To deploy your application, you will use an App Engine plugin for Maven which simplifies some of the process. The plugin is also available for Gradle.

  1. Create a file called app.yaml in a new folder src/main/appengine with the following contents:

    runtime: java
    env: flex
    runtime_config:
      jdk: openjdk8
    

    By specifying runtime: java, the runtime image gcr.io/google-appenine/openjdk:8 is automatically selected when you deploy a JAR (*.jar) file. The JDK version is also selected using the jdk field.

  2. Add the following plugin entry to the pom.xml file to configure the Maven plugin.

  3. Run the following command to deploy your app:

    mvn appengine:deploy
    

    If this is the first time you have deployed to App Engine in this project, gcloud will prompt you for a region. You may choose the default of "us-central", or select a region close to your location.

    Deployment will also take a few minutes to requisition and configure the needed resources, especially the first time you deploy.

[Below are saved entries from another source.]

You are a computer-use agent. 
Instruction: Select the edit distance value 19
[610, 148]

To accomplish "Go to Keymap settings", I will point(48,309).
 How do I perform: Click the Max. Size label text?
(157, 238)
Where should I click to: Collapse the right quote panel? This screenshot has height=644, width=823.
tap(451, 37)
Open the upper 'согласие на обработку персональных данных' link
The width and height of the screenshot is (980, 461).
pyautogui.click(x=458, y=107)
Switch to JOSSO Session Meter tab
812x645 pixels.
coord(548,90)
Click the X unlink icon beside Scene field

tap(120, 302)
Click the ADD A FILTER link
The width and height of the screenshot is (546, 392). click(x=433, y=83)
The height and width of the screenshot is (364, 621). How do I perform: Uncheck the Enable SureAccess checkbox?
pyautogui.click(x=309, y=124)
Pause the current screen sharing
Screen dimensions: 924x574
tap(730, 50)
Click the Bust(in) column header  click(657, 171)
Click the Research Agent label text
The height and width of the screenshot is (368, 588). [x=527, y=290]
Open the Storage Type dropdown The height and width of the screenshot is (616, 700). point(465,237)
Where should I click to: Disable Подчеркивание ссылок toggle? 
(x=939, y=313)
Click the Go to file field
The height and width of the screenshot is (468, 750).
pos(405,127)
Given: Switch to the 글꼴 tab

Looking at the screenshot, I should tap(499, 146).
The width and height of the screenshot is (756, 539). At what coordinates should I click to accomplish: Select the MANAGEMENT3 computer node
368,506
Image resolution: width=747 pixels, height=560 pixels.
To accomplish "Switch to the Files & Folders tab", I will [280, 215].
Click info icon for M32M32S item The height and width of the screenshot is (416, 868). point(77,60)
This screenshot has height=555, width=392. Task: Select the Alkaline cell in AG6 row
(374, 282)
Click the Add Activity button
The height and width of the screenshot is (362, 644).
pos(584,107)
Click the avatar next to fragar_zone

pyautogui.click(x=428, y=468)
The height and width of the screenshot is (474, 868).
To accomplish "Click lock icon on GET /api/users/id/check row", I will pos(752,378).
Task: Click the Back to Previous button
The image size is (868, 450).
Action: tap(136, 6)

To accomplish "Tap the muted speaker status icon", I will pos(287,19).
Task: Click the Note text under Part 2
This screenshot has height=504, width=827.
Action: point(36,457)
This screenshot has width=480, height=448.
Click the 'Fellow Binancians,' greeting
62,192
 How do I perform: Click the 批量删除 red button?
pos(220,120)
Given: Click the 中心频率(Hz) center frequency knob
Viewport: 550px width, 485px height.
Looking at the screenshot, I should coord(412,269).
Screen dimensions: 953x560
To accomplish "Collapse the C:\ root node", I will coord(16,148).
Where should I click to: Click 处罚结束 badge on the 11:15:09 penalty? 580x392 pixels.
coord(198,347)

    Note: If the command fails with Google Cloud SDK could not be found, make sure the environment variable GOOGLE_CLOUD_SDK_HOME is set to the root directory of where you installed the Google Cloud SDK.

  4. Once the deploy command has completed, you can run

    gcloud app browse
    

    to see your app running in production on App Engine in the browser. Not however that this application does not respond to the root endpoint. Once the browser is open with the correct URL, you need to append /message to it.

Update your application

Make a simple change and redeploy.

  1. Change the text returned from the message() function to

    "Hello from Google App Engine"

  2. Run the deployment command again:

    mvn appengine:deploy
    
  3. View your changes live by running:

    gcloud app browse
    

    Remember to add /message to the URL.

Clean up

After you've finished this tutorial, you can clean up the resources you created on Google Cloud Platform so you won't be billed for them in the future. To clean up the resources, you can delete the project or stop the App Engine service.

Deleting the project

The easiest way to eliminate billing is to delete the project you created for the tutorial. To do so using gcloud, run:

gcloud projects delete [PROJECT_ID]

where [PROJECT_ID] is your Google Cloud Platform project ID.

Warning: Deleting a project has the following consequences:

If you used an existing project, you'll also delete any other work you've done in the project. You can't reuse the project ID of a deleted project. If you created a custom project ID that you plan to use in the future, you should delete the resources inside the project instead. This ensures that URLs that use the project ID, such as an appspot.com URL, remain available.

Stopping App Engine services

To disable an App Engine service:

  1. In the Cloud Platform Console, go to the App Engine Versions page.
  2. Make sure your project is selected. If necessary, pull down the project selection dropdown at the top, and choose the project you created for this tutorial.
  3. If you deployed to a service other than "default", make sure it is selected in the Service dropdown.
  4. Select all the versions you wish to disable and click Stop at the top of the page. This will free all of the Google Compute Engine resources used for this App Engine service.